Source: Labor force survey 2010

From the table above we can conclude that almost 60 percent of the total work force is engaged in private sector and remaining 40 percent of the total labor force in public sector. We can also draw that the majority of population (1.80, 200) are engaged in agricultural farming, followed by the private business (66,000) and governments mostly civil servant (49, 900).

Difficulties of Private Sectors and public Sectors

The major difficulties face by the private and public sector are mainly due to difficult in access to land, skilled labor, tax policies labor shortage, financial system in Bhutan and some of them are listed below:

Underdeveloped Infrastructure

The lack of infrastructure is the main problem in the promotion of private sector in Bhutan, despite the tremendous construction of infrastructure and expansion of the road network since the inception of the first FYP till date. More than 50 percent of population has excess to motor able road but due to steep terrain within the relatively young and unstable Himalayan mountain range makes the cost of road construction and maintenance very difficult, in subject to frequent landslides especially during the monsoon seasons.

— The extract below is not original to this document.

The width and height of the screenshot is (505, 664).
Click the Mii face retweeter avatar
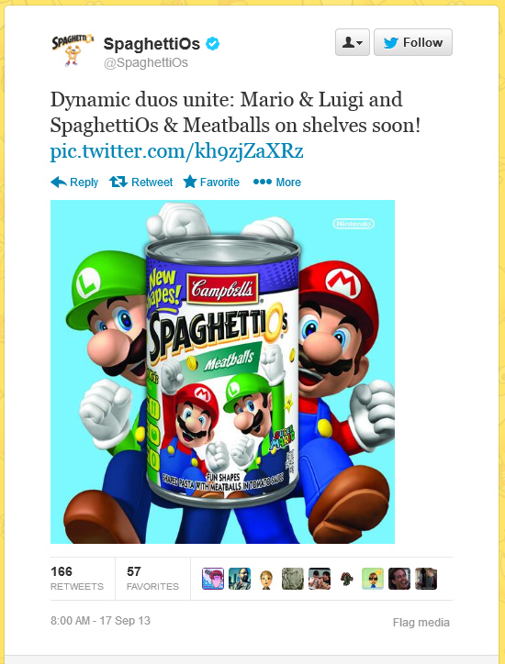click(x=266, y=579)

Inefficient Human Resources.

Despite the differences in opinion, faith, diversity and disparities in working methodologies Bhutan lack in the skill base of human resources and have limited number of technically trained people ( skilled labor) in field which has forced our private sector and public sector in an infant stage, since half of the population are illiterate (59.5%).

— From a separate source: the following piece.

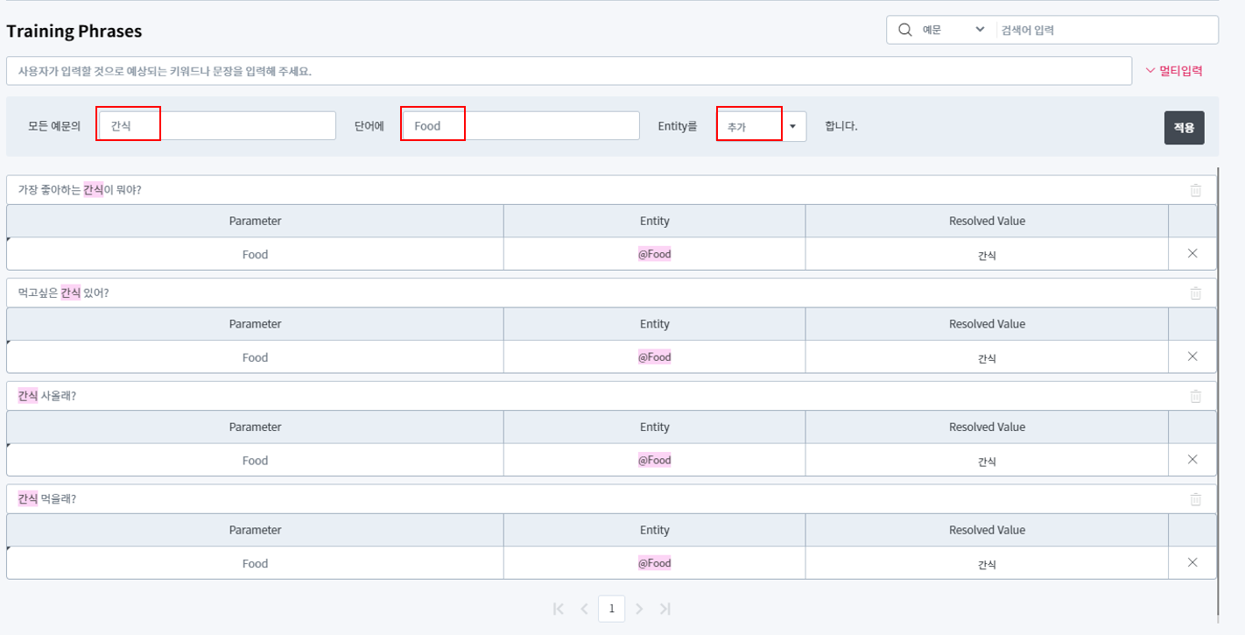Click trash icon for '간식 사올래?'
This screenshot has width=1245, height=635.
tap(1195, 396)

Lack of entrepreneurial culture and skills

Entrepreneurial skills and business knowledge is most important and are fundamental in development of private sector which most of Bhutanese lack in this field since most of the citizens are afraid of taking risk and do not look for long term benefits.

Lack of Market

Due to lack of advanced technology and machinery the cost of production are high and are difficult to find market outside the country or lack of efficient market to absorb domestically produced goods is problem in Bhutan. Therefore it always has been slowing down economy to progress.

Financial in Adequacy

Most of the development activities of private and public sector are done through external grants and loans as well as donations. It is very difficult to finance through domestic finance because the profit earned by the public sector are barely enough to make to upgrade the economy activities of the country.

Conclusion

The development of economy started in 1960s and after the commencement of 1st Five Year Plan Bhutanese economy experienced the considerable achievement of planned economic. Over the last 50 years of planned socio-economic development, it has brought about significant structural changes in the economy progressing towards secondary and tertiary sectors from primary sector including both private and public sector. This structural changes are brought down by the privatization of public sector to the private sector, thus accelerating the average annual growth rate of real Gross Domestic Product (GDP) through an increased of production and tax base contribution by the private sector to the government after 6th Five Year Plan.

As developing country, there is less number of capable people to operate private business and organizations which slows down our economic growth due to inefficient performance like lack of efficient human capital, market, infrastructure, financial support and excessive regulation the government.

Therefore, it recommended that government and private individual to install new machinery rather than focusing on the old installed machinery. Also giving opportunities to train our human resource outside the country and share their views and ideas. Signing bilateral trade agreement with developing partners will help to overcome problem of market and setting up commercial banks to provide long term loans to the private or the public sector and existing commercial banks to provide loan at affordable interest rate will help in achieving the role private and public sector in economic development of the country.

In order to develop private sector government must liberalize the tax, revising the existing policies, plans which will help the private sector to grow and also minimizing the regulation setup by the government.